Create a media data store

This page explains how to create a data store for media and import data into it.

Before you begin

Make sure that you do the following:

Review the concepts related to media data and schema:
- About media documents and data stores
- Provide or auto-detect a schema
Decide whether you are using the predefined Google schema for your media data or your own schema.
If you're using your own schema, make sure your schema has fields that map well to the media properties for the custom schema: title, url, category, and so on.
Put your media documents into the JSON schema and upload the data to BigQuery or Cloud Storage.

Note: It's also possible to create a data store and upload the data directly from a local file. If you want to take that approach, see Import documents using the API. The disadvantage of this approach is that you can't edit the schema until all the data is uploaded and if you then make changes to the schema you have to wait until it is reindexed before you can use the data store.
Review About media user events and prepare your user events for import. User events are required for all media apps.

Choose the procedure according to your data source

To create a media data store and import documents, go to the section for the source that you plan to use:

BigQuery
Cloud Storage
Import documents using the API

Import from BigQuery

Console

To use the Google Cloud console to create a media data store and import documents and user events from BigQuery, follow these steps:

In the Google Cloud console, go to the AI Applications page.

AI Applications
Go to the Data Stores page.
Click Create data store.
On the Source page, select BigQuery.
Select Media - BigQuery table with structured media data as the kind of data that you are importing.
In the BigQuery path field, click Browse, select the BigQuery data that you have prepared for ingesting, and then click Select. Alternatively, enter the location directly in the BigQuery path field.
If your data is in the predefined Google schema, choose Google predefined schema, click Continue, and skip to step 11.
If your data is in your own schema, choose Custom schema and click Continue.
Review the detected schema and use the Key properties menu to assign properties to your schema fields.

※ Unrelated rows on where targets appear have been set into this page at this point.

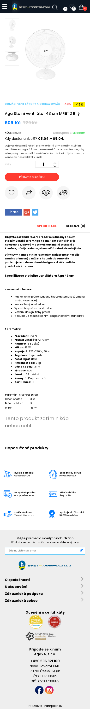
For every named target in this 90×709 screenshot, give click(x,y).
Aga (68, 104)
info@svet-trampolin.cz (45, 706)
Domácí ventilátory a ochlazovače (32, 104)
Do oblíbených (11, 193)
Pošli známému (63, 193)
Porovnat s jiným (29, 193)
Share (13, 212)
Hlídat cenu (46, 193)
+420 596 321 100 (45, 661)
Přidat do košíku (32, 177)
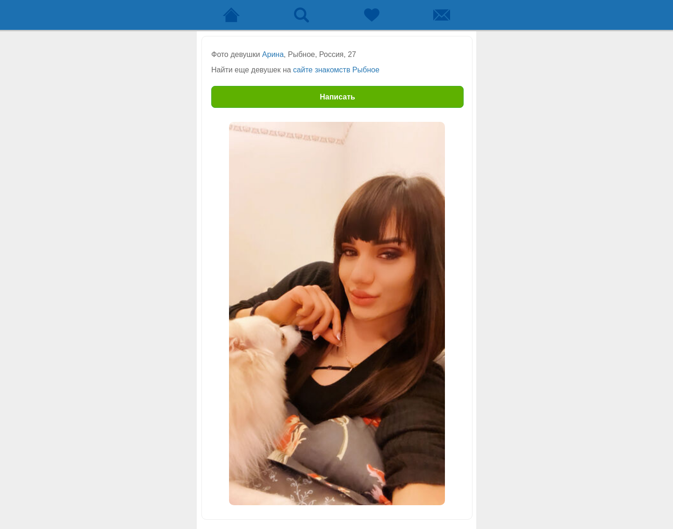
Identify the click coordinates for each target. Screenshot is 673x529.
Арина (273, 54)
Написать (337, 97)
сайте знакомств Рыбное (336, 70)
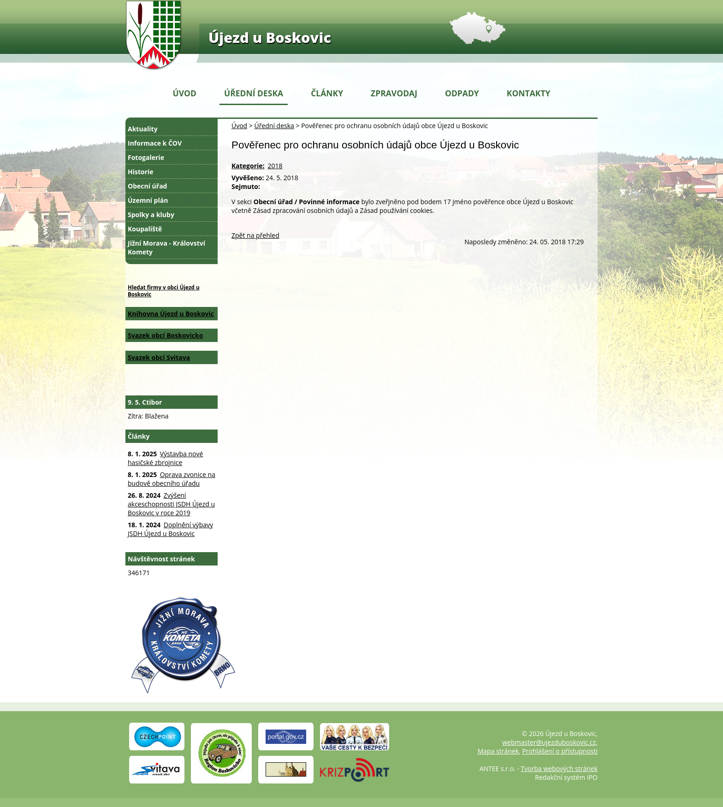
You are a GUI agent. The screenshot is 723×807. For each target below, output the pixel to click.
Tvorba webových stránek (559, 768)
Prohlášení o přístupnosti (560, 751)
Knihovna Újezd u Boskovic (171, 313)
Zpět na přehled (255, 235)
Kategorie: (248, 165)
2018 (275, 165)
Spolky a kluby (151, 214)
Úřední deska (253, 93)
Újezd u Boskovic (269, 37)
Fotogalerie (146, 157)
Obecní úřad (147, 186)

Note: If fields are missing, click Add new fields and use those controls to add missing fields.
Click Continue.

You can't continue until the required key properties are mapped, indicated by green checkmarks instead of orange warning marks .
Enter a name for your data store and click Create.

Import from Cloud Storage

Console

To use the Google Cloud console to create a media data store and import documents from Cloud Storage, follow these steps:

In the Google Cloud console, go to the AI Applications page.

AI Applications
Go to the Data Stores page.
Click Create data store.
On the Source page, select Cloud Storage.
Select Structured media data (JSONL containing media files) as the kind of data that you are importing.
In the Select a folder or file you want to import section, select Folder or File.
Click Browse and choose the data that you have prepared for ingesting, and then click Select. Alternatively, enter the location directly in the gs:// field.
If your data is in the predefined Google schema, choose Google predefined schema, click Continue, and skip to step 11.
If your data is in your own schema, choose Custom schema and click Continue.
Review the detected schema and use the Key properties menu to assign properties to your schema fields.

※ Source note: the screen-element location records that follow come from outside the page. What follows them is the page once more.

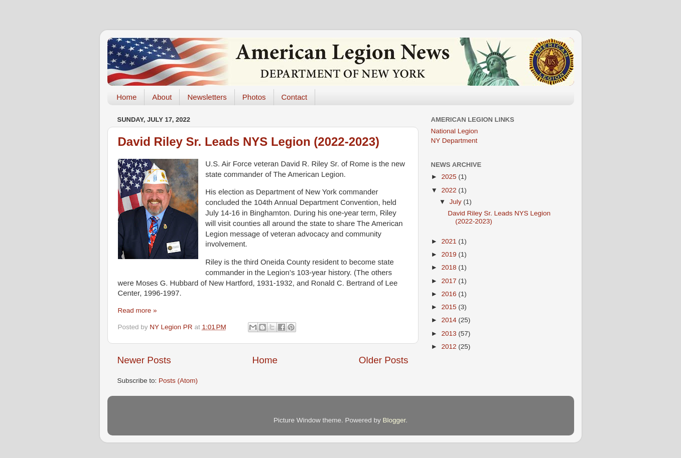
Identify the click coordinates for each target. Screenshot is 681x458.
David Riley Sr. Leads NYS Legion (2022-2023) (249, 141)
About (162, 97)
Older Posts (383, 360)
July (457, 201)
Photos (254, 97)
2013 (449, 333)
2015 (449, 307)
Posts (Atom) (178, 380)
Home (126, 97)
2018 (449, 267)
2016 (449, 294)
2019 (449, 254)
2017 (449, 281)
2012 (449, 346)
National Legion (454, 131)
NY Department (454, 140)
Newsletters (206, 97)
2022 (449, 190)
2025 (449, 176)
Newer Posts (144, 360)
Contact (295, 97)
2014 (449, 320)
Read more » (137, 310)
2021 (449, 241)
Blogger (394, 420)
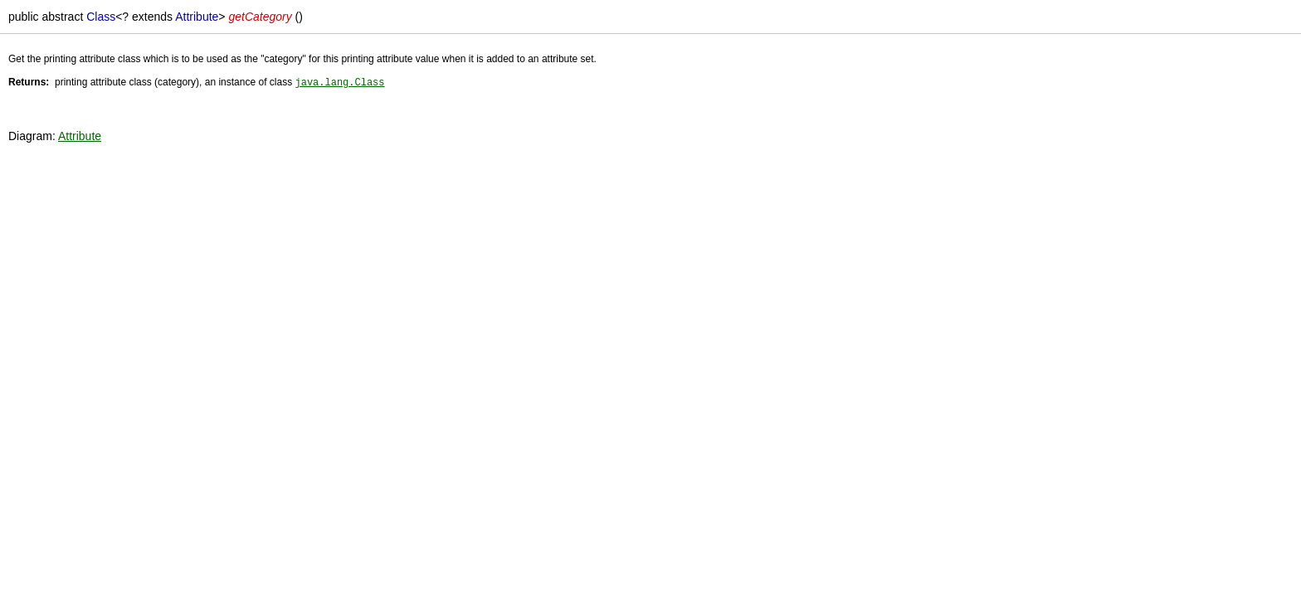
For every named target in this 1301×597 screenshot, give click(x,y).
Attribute (79, 135)
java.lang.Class (339, 82)
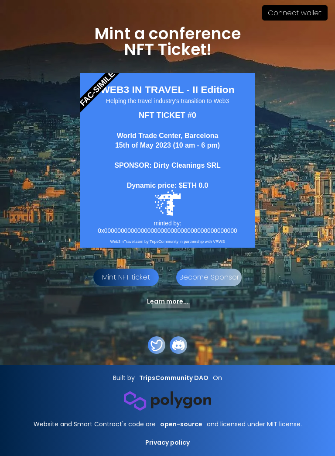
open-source (181, 424)
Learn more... (167, 301)
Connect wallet (294, 13)
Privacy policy (167, 442)
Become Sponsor (209, 277)
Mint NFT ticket (126, 277)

Note: If fields are missing, click Add new fields and use those controls to add missing fields.
Click Continue.

You can't continue until the required key properties are mapped, indicated by green checkmarks instead of orange warning marks .
Enter a name for your data store and click Create.

Import documents using the API

If you are using the Google predefined schema, you can import your documents by making a POST request to the Documents:import REST method, using the InlineSource object to specify your data.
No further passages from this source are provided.